** PROBLEM TO SOLVE **
Repeat the listing below verbatim, without its images.

* * * * *

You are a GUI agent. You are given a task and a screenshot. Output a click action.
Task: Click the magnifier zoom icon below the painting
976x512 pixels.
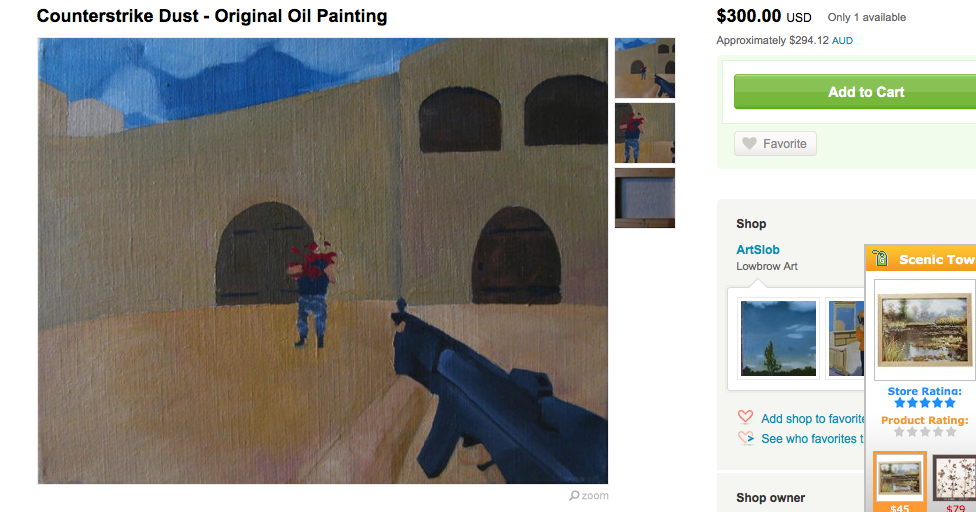point(574,495)
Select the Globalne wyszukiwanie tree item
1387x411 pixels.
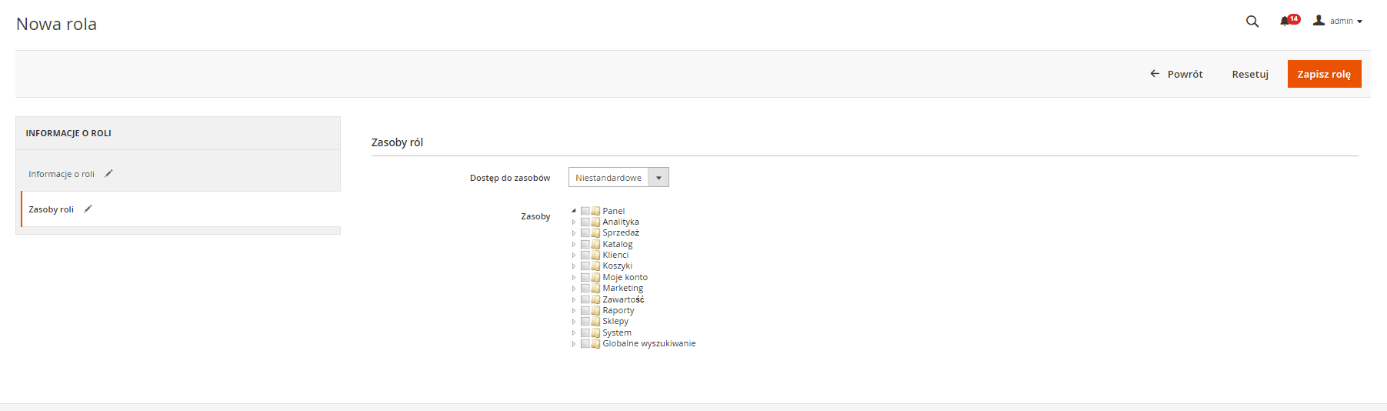648,343
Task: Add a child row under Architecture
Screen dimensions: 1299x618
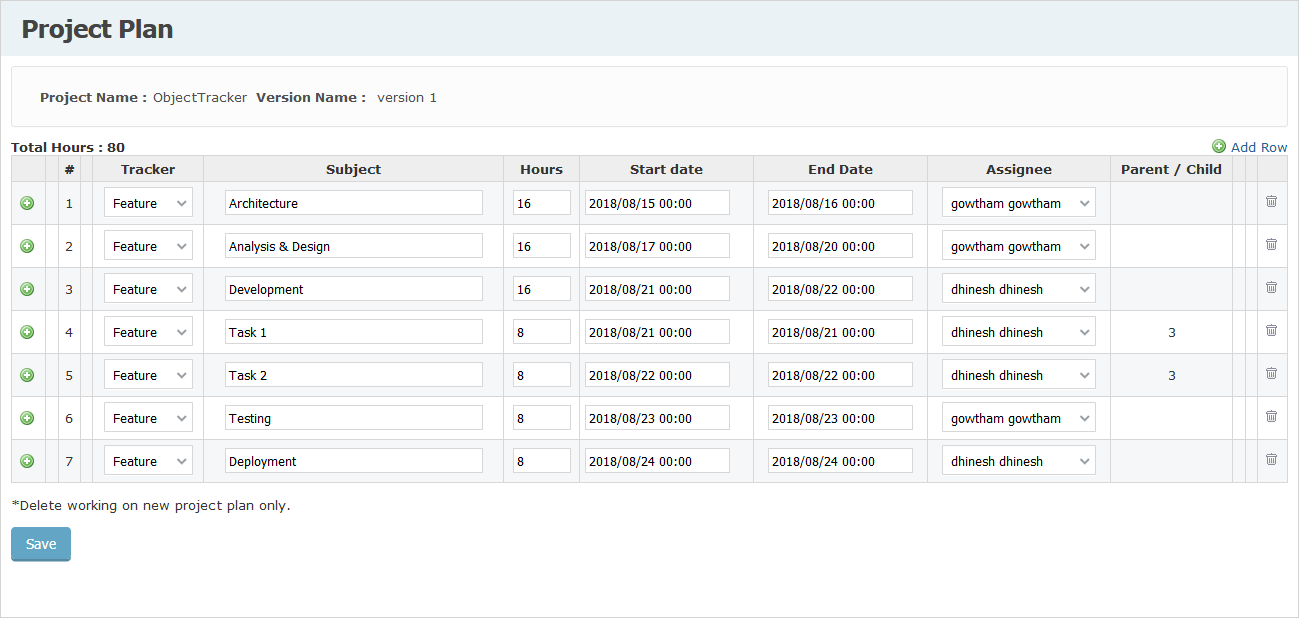Action: 27,202
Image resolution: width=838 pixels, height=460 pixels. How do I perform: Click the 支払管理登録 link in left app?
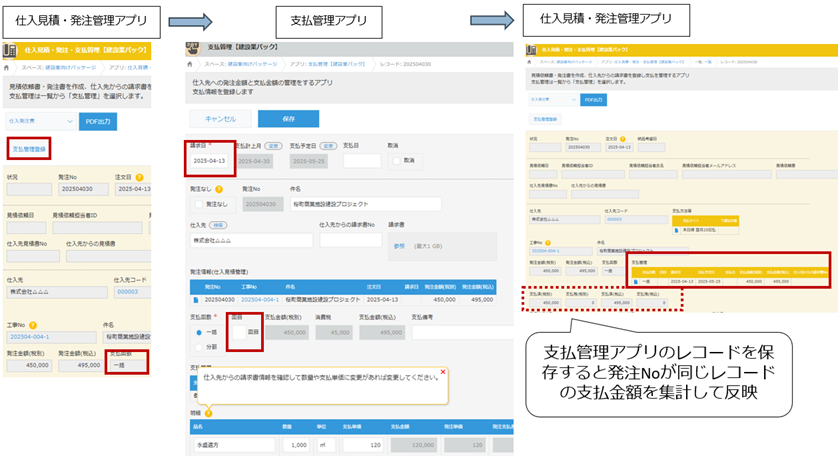[x=29, y=149]
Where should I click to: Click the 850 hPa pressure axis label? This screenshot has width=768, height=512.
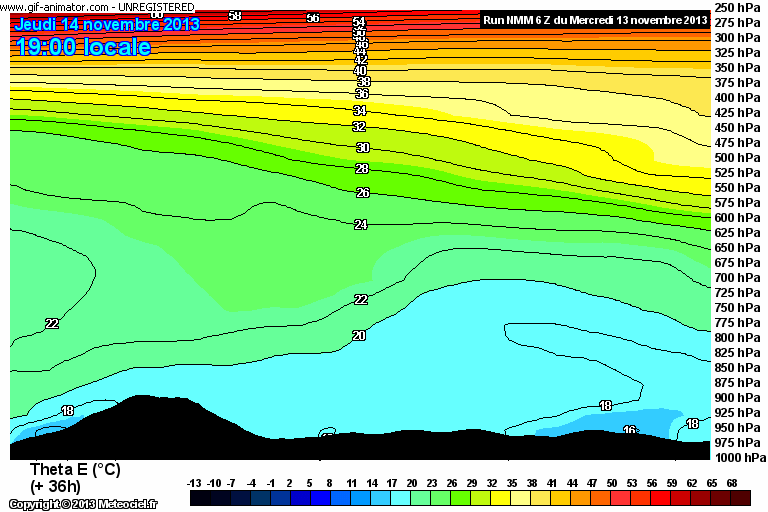737,368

* * * * *

** REPLY **
You are a GUI agent. You are given a task and a screenshot. Output a click action.
Task: Click the magnifier zoom icon below the painting
976x512 pixels.
point(574,495)
Select the Globalne wyszukiwanie tree item
1387x411 pixels.
648,343
Task: Add a child row under Architecture
Screen dimensions: 1299x618
Action: 27,202
Image resolution: width=838 pixels, height=460 pixels. How do I perform: Click the 支払管理登録 link in left app?
[x=29, y=149]
Where should I click to: Click the 850 hPa pressure axis label? This screenshot has width=768, height=512.
737,368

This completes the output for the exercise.